Market Context: Bitcoin and Ethereum Shape Sentiment
Curve Finance, the decentralized exchange powering CRV, remains a cornerstone of DeFi with its efficient stablecoin swaps and liquidity pools. However, 2025 has been challenging for the protocol. Amid regulatory scrutiny on stablecoins and competition from newer platforms like Aerodrome and Pendle, CRV’s market cap has dipped to around $850 million, with trading volume at $60 million daily.
Recent integrations, such as expanded support for crvUSD and partnerships in the layer-2 ecosystem, offer long-term upside, but short-term sentiment is bearish.
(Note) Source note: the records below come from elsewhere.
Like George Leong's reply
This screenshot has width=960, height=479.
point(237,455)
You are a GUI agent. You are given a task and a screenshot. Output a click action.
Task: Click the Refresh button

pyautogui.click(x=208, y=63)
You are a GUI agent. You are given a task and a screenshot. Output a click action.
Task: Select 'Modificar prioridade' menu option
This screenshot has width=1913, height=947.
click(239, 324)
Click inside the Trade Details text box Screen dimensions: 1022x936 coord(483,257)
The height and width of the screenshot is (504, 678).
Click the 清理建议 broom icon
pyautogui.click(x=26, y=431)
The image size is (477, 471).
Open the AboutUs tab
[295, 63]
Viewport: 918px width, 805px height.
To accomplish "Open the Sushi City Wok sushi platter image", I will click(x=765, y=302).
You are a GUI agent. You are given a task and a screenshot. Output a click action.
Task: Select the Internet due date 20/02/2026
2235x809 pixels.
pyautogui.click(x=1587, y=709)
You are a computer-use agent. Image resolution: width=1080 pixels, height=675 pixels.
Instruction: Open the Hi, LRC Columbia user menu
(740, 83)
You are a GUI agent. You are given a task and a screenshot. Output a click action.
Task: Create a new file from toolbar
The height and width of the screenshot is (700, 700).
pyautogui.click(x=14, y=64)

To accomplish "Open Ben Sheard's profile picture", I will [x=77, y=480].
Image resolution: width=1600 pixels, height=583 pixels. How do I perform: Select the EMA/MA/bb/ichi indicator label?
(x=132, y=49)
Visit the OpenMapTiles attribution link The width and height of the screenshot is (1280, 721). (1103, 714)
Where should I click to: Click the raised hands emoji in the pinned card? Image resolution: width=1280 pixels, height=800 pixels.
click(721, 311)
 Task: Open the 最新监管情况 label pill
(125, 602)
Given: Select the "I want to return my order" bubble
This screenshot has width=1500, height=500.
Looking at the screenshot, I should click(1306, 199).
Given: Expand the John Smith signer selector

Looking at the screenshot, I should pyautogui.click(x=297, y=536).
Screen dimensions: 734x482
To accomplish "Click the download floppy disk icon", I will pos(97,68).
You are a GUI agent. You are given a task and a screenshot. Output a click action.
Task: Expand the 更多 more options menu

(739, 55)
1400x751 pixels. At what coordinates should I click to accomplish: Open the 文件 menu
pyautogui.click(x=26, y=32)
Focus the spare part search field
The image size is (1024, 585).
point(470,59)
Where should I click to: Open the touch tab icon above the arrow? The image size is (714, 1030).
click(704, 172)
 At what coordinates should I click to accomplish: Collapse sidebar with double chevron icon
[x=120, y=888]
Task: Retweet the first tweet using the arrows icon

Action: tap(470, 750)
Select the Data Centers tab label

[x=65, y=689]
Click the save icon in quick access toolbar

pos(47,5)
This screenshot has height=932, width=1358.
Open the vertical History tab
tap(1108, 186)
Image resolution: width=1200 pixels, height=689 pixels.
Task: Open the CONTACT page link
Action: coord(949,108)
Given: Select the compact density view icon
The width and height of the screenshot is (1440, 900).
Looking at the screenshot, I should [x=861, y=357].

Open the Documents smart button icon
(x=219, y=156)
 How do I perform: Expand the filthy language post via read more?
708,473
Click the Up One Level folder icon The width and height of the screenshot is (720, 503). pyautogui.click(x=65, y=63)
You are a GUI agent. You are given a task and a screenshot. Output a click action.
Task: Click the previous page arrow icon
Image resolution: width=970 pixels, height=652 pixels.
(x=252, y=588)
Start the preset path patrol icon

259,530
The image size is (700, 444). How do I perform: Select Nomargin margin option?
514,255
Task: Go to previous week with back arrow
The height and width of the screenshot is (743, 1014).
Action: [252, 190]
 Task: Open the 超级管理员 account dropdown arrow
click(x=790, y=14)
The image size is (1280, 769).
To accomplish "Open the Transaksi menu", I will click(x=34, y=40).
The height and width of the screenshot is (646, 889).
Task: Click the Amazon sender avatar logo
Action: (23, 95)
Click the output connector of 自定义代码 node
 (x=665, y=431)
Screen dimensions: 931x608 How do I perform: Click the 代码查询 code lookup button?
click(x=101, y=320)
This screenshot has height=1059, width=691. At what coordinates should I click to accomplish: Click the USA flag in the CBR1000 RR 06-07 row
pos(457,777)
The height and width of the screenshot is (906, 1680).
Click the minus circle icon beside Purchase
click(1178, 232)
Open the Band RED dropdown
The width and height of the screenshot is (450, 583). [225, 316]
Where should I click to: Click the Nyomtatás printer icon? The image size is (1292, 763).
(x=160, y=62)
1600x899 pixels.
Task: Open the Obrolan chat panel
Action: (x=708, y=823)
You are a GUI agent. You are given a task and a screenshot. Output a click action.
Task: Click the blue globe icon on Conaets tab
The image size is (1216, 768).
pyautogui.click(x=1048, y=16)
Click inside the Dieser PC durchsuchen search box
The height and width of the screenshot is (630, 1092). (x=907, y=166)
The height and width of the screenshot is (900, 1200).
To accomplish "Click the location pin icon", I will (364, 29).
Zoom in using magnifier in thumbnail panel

Broader market factors, including Bitcoin’s consolidation above $90,000 and Ethereum’s upgrades, could influence CRV’s trajectory.
Traders echo CryptoTony’s patience, with replies emphasizing “waiting for better prices” as a strategy. For investors, this dip might represent an entry point, but risks abound—volatility in DeFi tokens often amplifies market swings. As we close out 2025, monitoring key support levels will be crucial. If the ‘W’ forms as projected, CRV could target $0.50 in Q1 2026, rewarding those who buy the fear.
Disclaimer: This article is for informational purposes only and does not constitute financial advice. CoinCryptoNewz is not responsible for any losses incurred. Readers should do their own research before making financial decisions.